◆ SUPPLIED ENTRIES
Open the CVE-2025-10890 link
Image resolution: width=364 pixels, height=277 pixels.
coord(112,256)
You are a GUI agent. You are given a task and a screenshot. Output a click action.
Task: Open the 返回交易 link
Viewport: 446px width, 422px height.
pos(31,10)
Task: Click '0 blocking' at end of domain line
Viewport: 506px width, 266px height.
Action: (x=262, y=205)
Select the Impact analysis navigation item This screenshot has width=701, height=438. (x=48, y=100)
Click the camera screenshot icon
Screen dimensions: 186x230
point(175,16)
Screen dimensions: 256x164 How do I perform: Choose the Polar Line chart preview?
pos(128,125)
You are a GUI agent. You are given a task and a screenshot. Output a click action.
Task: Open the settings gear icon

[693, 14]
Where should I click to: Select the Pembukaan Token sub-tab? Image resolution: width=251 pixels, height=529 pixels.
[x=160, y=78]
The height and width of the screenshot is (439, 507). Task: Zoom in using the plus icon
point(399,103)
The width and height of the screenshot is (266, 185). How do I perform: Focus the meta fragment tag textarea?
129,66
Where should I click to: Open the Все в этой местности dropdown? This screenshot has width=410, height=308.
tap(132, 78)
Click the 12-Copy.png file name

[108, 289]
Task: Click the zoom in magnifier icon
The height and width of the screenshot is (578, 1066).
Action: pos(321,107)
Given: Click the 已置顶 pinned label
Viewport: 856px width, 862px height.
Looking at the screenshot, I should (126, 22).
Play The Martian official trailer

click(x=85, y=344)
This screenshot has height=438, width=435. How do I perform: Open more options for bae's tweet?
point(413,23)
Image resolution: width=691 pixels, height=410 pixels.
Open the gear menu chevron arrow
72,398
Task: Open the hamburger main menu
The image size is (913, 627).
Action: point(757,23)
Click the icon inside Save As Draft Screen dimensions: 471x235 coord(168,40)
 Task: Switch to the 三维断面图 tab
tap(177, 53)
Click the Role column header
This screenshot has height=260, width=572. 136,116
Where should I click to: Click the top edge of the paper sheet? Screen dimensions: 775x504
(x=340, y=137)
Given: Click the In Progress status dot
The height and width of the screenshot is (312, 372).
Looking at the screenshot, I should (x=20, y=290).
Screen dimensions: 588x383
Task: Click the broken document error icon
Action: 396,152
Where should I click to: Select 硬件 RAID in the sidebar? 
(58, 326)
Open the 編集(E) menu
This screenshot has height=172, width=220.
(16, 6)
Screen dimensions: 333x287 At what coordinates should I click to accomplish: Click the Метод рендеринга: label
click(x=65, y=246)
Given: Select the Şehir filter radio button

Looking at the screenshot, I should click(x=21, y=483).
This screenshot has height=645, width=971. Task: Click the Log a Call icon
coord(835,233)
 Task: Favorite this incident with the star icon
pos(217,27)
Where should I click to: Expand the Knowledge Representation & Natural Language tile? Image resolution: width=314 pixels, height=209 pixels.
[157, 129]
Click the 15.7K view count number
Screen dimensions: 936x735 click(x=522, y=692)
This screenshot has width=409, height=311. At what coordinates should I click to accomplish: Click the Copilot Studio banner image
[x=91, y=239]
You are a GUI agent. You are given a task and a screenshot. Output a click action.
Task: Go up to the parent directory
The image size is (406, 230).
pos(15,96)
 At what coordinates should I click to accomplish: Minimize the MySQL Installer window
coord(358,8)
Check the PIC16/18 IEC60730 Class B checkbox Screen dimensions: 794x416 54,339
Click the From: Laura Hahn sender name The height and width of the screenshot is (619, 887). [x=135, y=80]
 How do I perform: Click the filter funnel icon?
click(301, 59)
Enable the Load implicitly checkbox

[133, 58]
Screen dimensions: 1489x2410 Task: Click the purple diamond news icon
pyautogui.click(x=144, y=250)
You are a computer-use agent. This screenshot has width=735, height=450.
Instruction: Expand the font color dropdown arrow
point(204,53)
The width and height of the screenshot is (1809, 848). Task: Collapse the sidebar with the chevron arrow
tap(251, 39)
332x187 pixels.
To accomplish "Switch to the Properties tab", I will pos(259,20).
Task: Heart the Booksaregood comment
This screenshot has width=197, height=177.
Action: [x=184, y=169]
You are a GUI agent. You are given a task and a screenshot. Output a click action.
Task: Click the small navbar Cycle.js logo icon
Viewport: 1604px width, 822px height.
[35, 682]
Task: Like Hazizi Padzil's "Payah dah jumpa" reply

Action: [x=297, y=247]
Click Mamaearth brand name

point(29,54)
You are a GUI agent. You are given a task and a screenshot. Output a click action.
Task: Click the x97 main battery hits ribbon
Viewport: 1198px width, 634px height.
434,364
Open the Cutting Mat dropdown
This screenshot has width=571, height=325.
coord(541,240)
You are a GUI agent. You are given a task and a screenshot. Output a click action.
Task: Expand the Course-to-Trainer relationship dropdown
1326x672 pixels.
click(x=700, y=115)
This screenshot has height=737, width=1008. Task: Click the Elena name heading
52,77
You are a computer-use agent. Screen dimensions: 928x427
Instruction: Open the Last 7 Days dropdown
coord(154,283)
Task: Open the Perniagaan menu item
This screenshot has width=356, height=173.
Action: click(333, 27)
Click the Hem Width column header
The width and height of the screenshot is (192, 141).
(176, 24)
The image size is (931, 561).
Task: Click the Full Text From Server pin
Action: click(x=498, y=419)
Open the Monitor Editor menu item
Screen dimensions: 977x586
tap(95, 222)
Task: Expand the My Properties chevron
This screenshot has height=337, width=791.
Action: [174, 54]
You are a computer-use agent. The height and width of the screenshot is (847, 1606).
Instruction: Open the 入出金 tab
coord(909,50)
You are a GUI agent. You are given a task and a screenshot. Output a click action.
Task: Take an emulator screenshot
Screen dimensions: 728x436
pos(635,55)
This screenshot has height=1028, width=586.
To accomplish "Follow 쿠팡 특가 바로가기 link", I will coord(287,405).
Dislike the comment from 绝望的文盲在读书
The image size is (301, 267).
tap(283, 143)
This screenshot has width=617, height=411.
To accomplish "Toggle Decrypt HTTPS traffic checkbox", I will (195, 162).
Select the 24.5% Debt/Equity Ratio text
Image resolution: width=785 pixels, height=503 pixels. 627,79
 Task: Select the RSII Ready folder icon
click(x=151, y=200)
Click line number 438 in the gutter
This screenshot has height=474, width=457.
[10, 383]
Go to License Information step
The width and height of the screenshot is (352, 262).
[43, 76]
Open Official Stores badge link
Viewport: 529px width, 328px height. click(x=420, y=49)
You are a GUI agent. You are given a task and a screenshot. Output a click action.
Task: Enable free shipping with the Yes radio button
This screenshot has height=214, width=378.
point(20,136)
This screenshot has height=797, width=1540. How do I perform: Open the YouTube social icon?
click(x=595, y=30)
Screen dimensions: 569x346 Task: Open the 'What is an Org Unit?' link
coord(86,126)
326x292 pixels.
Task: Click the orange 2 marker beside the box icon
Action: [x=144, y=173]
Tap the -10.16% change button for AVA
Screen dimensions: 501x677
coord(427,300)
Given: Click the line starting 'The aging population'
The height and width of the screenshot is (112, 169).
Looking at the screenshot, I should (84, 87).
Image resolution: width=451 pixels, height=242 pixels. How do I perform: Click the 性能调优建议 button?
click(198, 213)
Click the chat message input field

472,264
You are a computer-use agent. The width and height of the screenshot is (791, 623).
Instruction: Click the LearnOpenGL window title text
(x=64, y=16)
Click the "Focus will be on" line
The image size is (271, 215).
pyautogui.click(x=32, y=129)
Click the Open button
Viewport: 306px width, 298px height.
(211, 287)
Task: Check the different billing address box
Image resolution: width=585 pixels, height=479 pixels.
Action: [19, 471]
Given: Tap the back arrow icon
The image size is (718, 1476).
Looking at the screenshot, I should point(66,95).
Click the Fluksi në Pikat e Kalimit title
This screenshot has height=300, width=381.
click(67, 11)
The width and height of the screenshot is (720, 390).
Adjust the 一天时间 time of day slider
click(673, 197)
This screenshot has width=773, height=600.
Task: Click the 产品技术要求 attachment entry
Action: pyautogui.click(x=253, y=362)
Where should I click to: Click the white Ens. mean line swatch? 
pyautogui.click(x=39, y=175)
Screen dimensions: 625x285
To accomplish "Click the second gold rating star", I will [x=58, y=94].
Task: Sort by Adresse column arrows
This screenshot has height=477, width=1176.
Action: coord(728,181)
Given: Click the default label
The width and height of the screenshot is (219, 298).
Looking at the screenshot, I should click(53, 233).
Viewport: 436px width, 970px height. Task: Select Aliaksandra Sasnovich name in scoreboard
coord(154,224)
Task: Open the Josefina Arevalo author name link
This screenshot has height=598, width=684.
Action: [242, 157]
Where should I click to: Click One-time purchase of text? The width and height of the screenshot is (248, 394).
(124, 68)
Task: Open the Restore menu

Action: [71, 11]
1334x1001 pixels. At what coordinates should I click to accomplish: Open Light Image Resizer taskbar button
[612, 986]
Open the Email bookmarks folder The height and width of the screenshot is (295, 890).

◆ ASSIGNMENT
Show, from the listing above, every line holding the word "Properties".

◆ OUTPUT FOR THIS TASK
To accomplish "Switch to the Properties tab", I will pos(259,20).
Task: Expand the My Properties chevron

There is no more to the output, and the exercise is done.